Un giorno dopo, a un giornalista che gli chiede se la recente missiva dei diplomatici stranieri fosse mirata a chiedere un impegno dell’Italia anche nelle turbolente regioni meridionali afgane, D’Alema risponde: «La lettera non contiene queste affermazioni e deve essere stata giudicata irrituale anche dagli altri ambasciatori di Paesi che hanno soldati in Afghanistan, che sono 36 e non sei». Secondo il ministro, infatti, «se fosse stato un atto rituale, avrebbero firmato».
In ambito Nato, come il capo della diplomazia ha già avuto occasione di dire in passato in risposta alle critiche della sinistra radicale, i patti sono chiari: serve una politica di cooperazione, e l’Italia, a questo scopo, ha chiesto un cambio di strategia agli alleati. In Afghanistan serve più politica, ed è anche per questo che il governo sta organizzando con gli afgani e le Nazioni Unite una conferenza internazionale su diritto, rule of law e narcotraffico che si terrà a Roma in aprile.

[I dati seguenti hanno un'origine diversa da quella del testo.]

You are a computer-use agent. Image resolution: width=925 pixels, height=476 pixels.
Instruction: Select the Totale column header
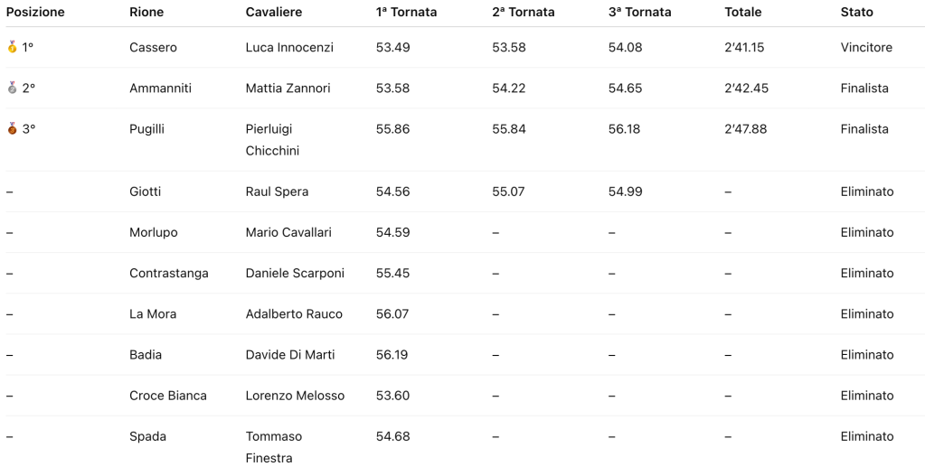tap(743, 13)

L’Italia però non può venire meno alle sue responsabilità militari, è opinione del vicepremier che a più riprese, parlando di Afghanistan, ha lanciato un appello alla «coerenza» in politica estera. Come quando, alla fine di gennaio, all’assemblea dei segretari di sezione Ds ha ricordato che l’Afghanistan non è l’Iraq. «Venire via dall’Iraq - ha detto in quell’occasione - è stato un atto politico, andare via dall’Afghanistan dove ci sono l’Onu e l’Unione Europea, mentre non c’è nessun paese al mondo che lo chiede, sarebbe una rinuncia a esercitare il nostro ruolo; una scelta che ci isolerebbe».